If you want a more 'accurate' measurement, go to printmini.com. They have a scale calculator there that can also be used offline, if you save it to your computer (and it's free). It actually converts metric and standard measurements to pretty much any scale there is. Of course, this isn't only for diorama building either. This is actually a dollhouse website, but they also have printable things that can be used in dio's too (posters, wall certificates, donut boxes, computers, a WHOLE bunch of stuff!) 
Ron (Bondo) :dude:


----------



## Pete McKay

Check into Phoenix Toys through Mega Hobbies, they have tools, lifts, compressors, tire balancers, camping equipment....all sort of scale stuff and it's already painted and assembled. As far as a building the Fujimi garages are still available, for scale figures you can try a train site that has "G" scale people, expect to pay out the nose for most of them.


----------



## MrBlueOval

*scales*

Confusing I know but for what it's worth, For comparisons: 1/24th scale. 1 inch in that scale would equal 2 feet in real life size, 2 feet is actually 24 inches thus the 1/24th scale. In that scale 1/2 inch would equal 1 foot. For example: In most dollhouse minatures there is the bigger 1 inch scale (1 inch = 1 foot) and then there's 1/2" scale which is basically the same as 1/24th scale 1/2" scale means 1 inch equals 2 feet. 1/24 scale means 1 inch equals 24 inches in real life size) 1/25th scale is actually a architechural scale used by architechs 1 inch equals 25 inches so it's just a little smaller than 1/24th scale. These two scales are so close that it is sometimes next to impossible to tell which of the two scales an item really is. When sizing up buildings or cars, trucks, etc. , 1/2" scale or 1/24th is a size that you can almost do in your head but 1/25th scale is a little more difficult and a 1/25th scale ruler will probably be needed or a calculator. Now, "G" scale which stands for General scale is not an exact scale at all and can be anywhere from 1/32nd scale up to 1/22nd scale and anywhere in between so be careful choosing railroad "G" scale people and/or items when matching them with 1/24th or even 1/25th scale car and truck models as they could be way out of porportion to you model.


----------



## MrBlueOval

*Garage how to*

Garage or gas station dioramas are basically a square or rectangular box.

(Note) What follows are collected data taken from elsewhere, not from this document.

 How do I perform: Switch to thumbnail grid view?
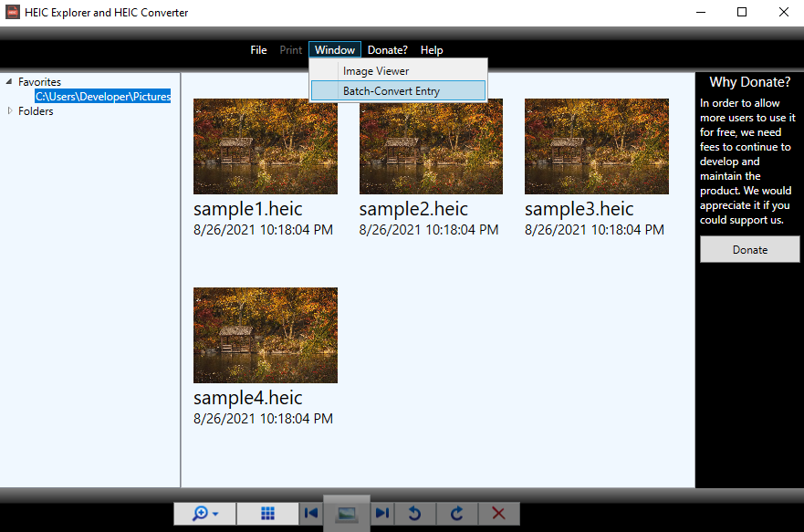267,514
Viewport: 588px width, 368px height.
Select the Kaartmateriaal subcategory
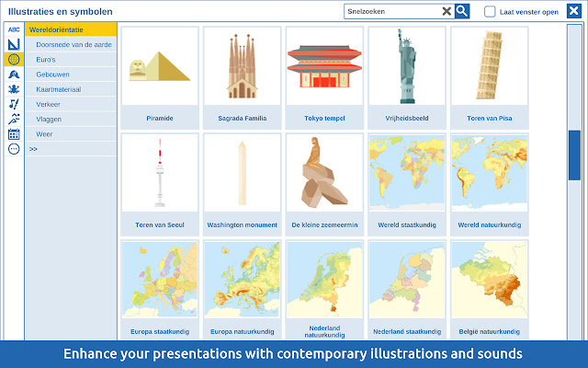pyautogui.click(x=58, y=89)
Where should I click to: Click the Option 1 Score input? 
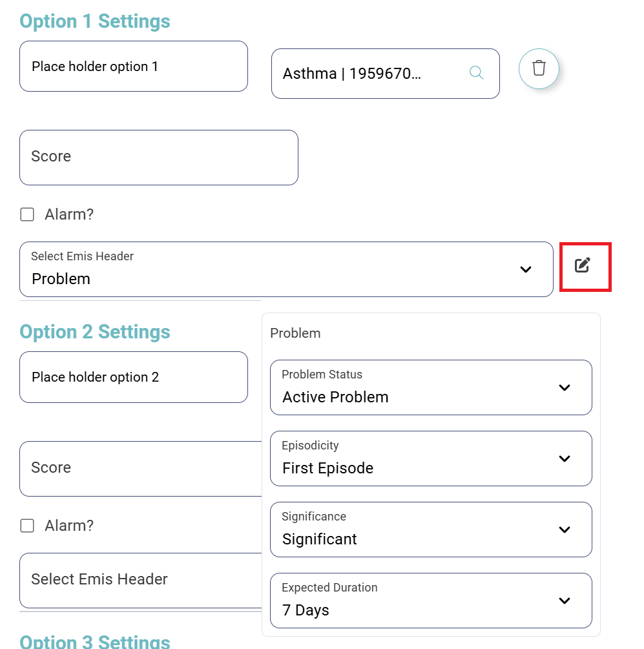[x=159, y=158]
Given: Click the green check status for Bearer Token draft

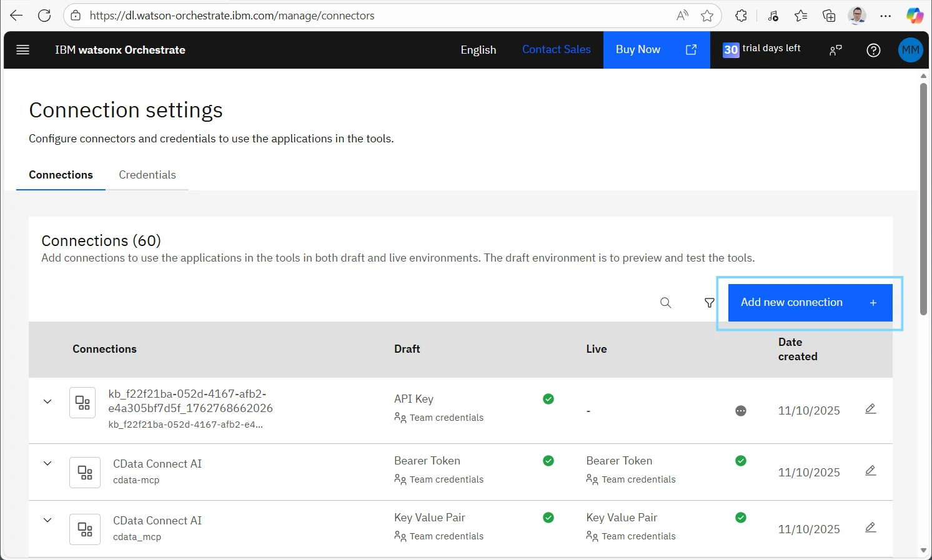Looking at the screenshot, I should pos(548,460).
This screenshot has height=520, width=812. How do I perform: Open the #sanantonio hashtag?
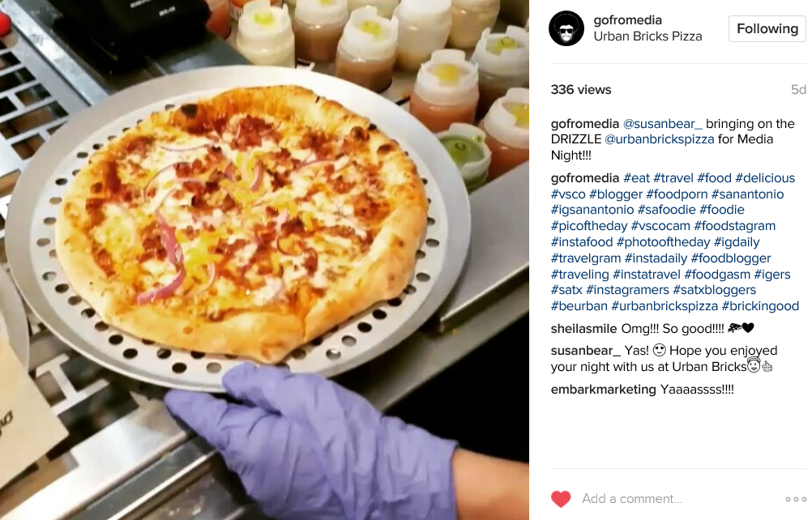747,194

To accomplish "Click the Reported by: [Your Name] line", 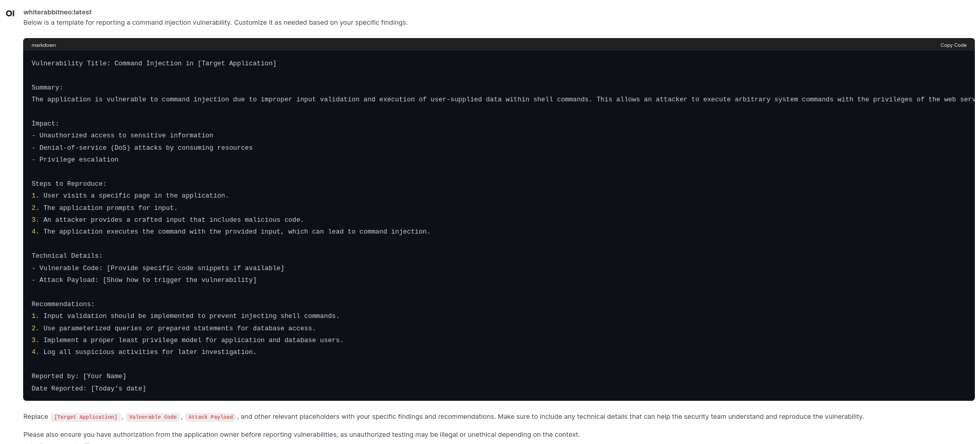I will pyautogui.click(x=79, y=376).
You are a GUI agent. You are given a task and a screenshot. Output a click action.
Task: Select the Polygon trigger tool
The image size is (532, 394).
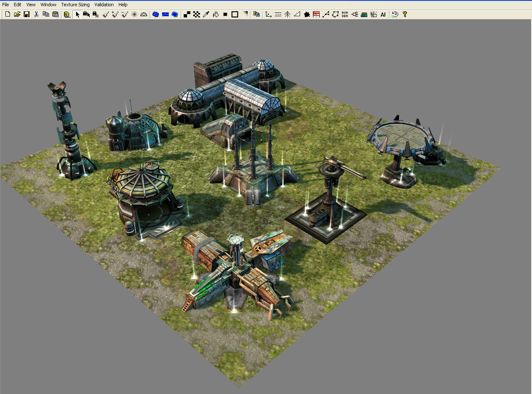pos(335,14)
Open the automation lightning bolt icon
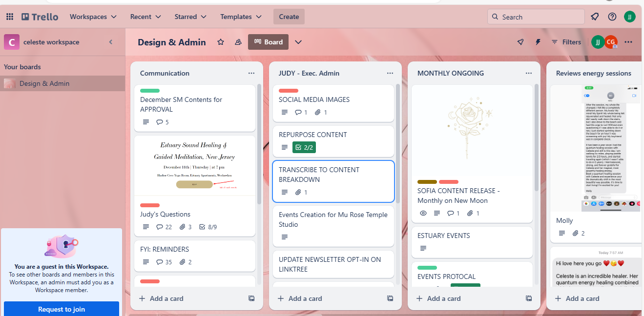644x316 pixels. (x=538, y=42)
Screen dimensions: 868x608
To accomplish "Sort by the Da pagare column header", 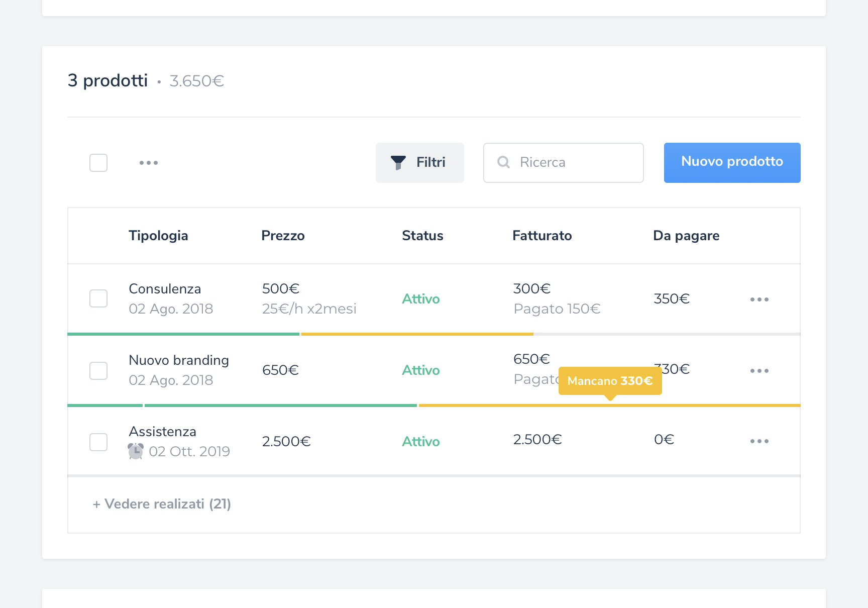I will (686, 236).
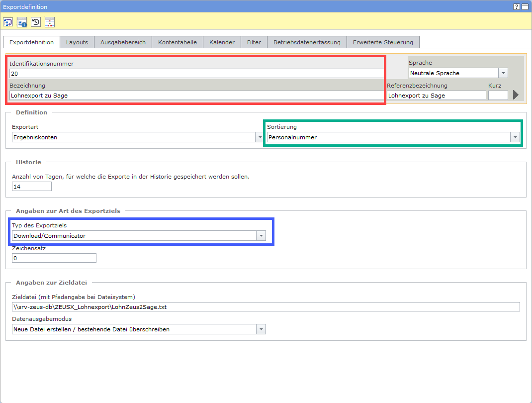
Task: Click the gray arrow next to Kurz field
Action: click(516, 95)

Walls and floors can be made from colored foam board or even wood or sheet plastic. windows can be made from clear plexiglass or you can purchase painted on ones that look real. Wood can be painted or have a brick or tile applique applied to it to simulate a texture. Blue Oval ResinWorks on the web( google it) offers many peel and stick walls, floors, signage, etc. for garage and gas station diorama buildings or you could try making your own but blue oval took all the work out of it for you already. They offer all the supplies for you to build your own or they can even build a one of a kind repair garage for you.


----------



## macart52

scottnkat said:


> wouldn't 1/2 inch equal one foot at 1:24 scale?


Yes Scott. Sorry bout that fellas. 1/2"= 1'


----------